Lipid accumulation observed by confocal microscopy
The accumulation of lipid bodies under iron-deprived conditions was examined by confocal microscopy (Fig. 3a). Iron-deficient cells were half the normal size, displayed an abnormal morphology and a reduced chlorophyll content (data not shown). Lipid body production was clearly induced within 48 h of transfer to TAP − Fe medium and the cells accumulated a considerable number of lipid bodies. In contrast, cells grown in iron replete medium did not show any visible accumulation of lipid bodies. Thus, Fe deficiency caused C. reinhardtii cells to synthesize additional lipids. The lipid accumulation in recovery cells was the same like in control (data not shown).
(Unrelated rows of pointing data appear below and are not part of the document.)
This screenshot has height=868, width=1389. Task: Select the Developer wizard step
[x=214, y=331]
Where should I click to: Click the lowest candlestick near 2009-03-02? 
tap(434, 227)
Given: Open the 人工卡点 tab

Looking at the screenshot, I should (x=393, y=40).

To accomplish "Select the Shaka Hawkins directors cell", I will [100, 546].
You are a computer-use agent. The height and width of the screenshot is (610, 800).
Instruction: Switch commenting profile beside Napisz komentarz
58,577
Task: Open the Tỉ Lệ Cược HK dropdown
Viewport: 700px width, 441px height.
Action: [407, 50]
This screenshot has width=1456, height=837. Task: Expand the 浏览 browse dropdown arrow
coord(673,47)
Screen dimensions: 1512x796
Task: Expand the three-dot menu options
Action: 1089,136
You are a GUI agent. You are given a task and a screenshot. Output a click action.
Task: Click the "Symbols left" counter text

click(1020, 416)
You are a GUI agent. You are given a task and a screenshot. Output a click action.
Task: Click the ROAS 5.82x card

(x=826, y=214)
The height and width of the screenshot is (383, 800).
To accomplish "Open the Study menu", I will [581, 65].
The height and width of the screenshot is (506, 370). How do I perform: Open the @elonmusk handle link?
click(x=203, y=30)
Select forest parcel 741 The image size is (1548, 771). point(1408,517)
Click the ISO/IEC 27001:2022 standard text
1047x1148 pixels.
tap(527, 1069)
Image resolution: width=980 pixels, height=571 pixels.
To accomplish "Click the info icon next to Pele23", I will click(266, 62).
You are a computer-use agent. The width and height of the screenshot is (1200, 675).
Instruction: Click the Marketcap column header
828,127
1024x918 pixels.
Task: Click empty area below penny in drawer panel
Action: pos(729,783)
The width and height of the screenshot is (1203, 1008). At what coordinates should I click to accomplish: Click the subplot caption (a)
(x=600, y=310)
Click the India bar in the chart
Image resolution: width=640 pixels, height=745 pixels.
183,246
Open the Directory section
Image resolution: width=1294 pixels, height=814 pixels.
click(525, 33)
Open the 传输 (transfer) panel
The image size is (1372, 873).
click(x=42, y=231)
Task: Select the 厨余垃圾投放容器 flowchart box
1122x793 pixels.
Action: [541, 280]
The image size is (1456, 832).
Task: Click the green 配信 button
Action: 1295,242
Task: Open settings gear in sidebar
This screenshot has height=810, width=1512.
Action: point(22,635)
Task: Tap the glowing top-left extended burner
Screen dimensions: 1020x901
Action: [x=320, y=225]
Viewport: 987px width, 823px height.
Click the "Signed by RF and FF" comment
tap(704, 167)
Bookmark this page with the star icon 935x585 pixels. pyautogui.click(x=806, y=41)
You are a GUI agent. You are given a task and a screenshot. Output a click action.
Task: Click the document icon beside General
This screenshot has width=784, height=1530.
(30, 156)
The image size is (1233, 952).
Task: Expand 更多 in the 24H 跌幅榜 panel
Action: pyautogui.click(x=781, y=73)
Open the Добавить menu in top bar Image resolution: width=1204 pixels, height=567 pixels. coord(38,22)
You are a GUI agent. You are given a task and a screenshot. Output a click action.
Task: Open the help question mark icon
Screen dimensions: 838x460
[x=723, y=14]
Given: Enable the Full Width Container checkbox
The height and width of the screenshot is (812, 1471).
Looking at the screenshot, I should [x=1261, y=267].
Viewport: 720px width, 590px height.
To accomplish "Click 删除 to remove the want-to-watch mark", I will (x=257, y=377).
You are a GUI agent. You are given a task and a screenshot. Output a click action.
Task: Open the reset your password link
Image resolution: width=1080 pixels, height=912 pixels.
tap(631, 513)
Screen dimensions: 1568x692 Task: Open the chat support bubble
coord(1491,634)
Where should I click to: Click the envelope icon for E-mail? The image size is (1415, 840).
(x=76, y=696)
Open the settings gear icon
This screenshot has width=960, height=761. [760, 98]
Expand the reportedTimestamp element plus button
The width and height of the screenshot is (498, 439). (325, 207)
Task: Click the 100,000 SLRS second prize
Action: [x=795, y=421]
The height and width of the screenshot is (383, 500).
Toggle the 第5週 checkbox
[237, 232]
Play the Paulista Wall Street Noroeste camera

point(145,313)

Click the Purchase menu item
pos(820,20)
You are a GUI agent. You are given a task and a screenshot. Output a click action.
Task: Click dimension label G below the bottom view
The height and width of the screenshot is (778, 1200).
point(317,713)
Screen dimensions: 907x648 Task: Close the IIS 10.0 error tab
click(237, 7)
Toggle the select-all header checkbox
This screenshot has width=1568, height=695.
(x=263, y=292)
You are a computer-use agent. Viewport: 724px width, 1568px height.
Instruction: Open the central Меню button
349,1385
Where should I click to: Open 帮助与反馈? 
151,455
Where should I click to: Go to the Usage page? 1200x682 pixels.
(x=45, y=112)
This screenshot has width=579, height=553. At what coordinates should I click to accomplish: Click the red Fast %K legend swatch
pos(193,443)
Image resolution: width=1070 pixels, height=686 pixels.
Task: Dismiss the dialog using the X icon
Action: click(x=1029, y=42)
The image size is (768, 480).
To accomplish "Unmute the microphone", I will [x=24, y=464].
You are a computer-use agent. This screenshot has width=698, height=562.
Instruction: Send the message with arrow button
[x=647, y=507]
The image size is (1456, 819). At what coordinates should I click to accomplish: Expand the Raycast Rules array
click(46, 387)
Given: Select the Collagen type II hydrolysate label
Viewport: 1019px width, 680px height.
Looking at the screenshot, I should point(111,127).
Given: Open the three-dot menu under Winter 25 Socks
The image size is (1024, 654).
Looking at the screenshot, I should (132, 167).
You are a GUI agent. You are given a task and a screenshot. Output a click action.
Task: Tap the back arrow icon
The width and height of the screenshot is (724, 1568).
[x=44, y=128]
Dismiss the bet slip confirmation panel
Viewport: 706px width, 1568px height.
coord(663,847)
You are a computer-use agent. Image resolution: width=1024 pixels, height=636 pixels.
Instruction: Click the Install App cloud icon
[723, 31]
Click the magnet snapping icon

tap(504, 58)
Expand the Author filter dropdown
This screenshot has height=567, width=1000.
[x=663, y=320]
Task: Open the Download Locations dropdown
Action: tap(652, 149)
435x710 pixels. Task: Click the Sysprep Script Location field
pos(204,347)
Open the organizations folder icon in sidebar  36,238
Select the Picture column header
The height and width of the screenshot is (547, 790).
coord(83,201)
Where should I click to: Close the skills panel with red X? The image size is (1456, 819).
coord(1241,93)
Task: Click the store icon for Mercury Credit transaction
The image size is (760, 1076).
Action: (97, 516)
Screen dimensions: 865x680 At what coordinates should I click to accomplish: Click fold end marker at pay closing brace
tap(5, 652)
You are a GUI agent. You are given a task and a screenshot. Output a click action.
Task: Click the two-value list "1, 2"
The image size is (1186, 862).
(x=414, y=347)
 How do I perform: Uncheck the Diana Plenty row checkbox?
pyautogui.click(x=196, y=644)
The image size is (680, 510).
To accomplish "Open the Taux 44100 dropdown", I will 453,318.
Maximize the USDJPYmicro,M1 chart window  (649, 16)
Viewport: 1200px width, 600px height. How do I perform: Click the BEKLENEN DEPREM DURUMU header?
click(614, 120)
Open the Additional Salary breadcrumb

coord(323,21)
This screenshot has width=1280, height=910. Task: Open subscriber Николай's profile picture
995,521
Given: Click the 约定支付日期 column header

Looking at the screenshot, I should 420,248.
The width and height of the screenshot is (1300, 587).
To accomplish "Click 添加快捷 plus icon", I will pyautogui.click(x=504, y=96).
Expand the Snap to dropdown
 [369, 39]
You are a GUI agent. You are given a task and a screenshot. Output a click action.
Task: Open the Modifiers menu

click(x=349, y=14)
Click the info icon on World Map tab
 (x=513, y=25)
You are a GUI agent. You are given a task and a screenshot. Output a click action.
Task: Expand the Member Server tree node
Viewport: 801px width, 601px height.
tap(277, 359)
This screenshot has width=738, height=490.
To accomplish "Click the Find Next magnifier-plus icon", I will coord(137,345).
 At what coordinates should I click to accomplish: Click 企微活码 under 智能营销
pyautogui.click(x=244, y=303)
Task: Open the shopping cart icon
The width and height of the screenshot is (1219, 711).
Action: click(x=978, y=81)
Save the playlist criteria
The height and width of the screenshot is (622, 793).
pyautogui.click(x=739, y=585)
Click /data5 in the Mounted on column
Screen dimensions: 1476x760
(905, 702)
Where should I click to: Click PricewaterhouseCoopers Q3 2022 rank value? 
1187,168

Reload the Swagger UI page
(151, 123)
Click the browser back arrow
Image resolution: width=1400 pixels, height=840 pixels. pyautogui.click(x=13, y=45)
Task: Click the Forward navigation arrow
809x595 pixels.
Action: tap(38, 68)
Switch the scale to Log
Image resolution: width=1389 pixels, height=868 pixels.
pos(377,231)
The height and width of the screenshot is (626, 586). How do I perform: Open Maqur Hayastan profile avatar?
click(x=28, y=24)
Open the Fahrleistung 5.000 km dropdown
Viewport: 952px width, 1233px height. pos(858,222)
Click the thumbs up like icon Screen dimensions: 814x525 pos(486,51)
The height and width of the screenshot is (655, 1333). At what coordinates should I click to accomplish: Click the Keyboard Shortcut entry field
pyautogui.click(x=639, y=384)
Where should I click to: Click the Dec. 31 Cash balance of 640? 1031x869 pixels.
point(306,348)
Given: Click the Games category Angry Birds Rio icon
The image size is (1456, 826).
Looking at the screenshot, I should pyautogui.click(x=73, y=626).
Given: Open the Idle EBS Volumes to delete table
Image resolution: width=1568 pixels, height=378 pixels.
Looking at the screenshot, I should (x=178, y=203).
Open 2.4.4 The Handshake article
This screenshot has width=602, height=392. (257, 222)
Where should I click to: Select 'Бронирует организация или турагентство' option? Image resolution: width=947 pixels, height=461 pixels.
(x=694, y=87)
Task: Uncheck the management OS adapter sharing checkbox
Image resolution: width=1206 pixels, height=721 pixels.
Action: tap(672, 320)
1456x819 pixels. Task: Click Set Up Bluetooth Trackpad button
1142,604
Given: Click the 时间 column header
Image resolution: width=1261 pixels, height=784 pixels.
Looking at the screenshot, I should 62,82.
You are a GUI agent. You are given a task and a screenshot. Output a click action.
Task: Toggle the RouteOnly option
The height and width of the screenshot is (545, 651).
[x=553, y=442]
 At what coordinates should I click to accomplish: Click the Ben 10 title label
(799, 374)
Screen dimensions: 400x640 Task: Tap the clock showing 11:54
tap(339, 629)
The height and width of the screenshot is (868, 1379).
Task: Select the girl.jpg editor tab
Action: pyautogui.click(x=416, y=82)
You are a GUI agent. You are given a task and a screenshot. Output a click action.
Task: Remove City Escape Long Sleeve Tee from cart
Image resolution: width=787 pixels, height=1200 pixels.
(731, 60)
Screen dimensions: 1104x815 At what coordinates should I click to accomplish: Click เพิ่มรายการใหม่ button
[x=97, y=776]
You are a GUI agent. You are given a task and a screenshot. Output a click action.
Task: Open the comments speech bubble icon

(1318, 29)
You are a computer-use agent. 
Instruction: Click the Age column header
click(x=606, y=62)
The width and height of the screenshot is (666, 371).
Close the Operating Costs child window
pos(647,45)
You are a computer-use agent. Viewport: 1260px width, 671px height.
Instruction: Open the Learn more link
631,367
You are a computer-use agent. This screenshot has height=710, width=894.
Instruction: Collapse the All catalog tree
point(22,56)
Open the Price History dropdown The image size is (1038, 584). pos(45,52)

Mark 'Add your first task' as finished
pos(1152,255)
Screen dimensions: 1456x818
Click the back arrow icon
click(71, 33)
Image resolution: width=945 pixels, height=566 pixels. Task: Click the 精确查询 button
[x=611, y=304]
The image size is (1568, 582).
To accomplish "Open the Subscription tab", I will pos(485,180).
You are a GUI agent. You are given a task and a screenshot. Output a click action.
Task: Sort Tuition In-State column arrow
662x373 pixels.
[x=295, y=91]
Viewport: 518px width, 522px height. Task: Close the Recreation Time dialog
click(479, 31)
Lipid accumulation in C. reinhardtii cells examined by Nile Red staining and confocal microscopy. a Lipid droplets detected by fluorescence microscopy. Scale bar, 20 µM. DIC differential interference contrast, scale bar 10 µM; the images are representative of three independent replicates. b Formation of lipid droplets in cells exposed to 4 days of iron starvation
Identification of neutral lipids by Nile Red fluorescence
The neutral lipid content of cells during the growth of cultures for 4 days in control or iron-deficient conditions was determined by staining with Nile Red and measuring fluorescence (Fig. 4). Nile Red fluorescence has previously been shown to be proportional to the level of neutral lipid and cell density (Chen et al. 2009, 2011). After staining, numerous fluorescent lipid droplets (LDs) were observed in iron-deprived cells, but none or only a few were present in control cells (Fig. 3b). The LDs were highly fluorescent when viewed using the FITC filter set and were clearly distinguishable from the large chloroplast. A time course experiment using a TECAN fluorescence spectrophotometer revealed that the formation of LDs occurred within 48 h of transferring cells to iron-deficient medium, as gauged by the increase in Nile Red fluorescence (Fig. 4a). However, this was accompanied by a reduction in the optical density at 750 nm, a parameter indicative of cell growth. This OD750 value (0.395 ± 0.05) was around half that of the culture grown in control iron-sufficient conditions (0.822 ± 0.10), suggesting growth inhibition and a consequent decline in biomass. Overall, iron-deficient cells exhibited a fourfold increase in their neutral lipid content over the course of 4 days. For analysis of lipids, we restrict to the wt since the effect of Fe deficiency was more in npq4 mutant.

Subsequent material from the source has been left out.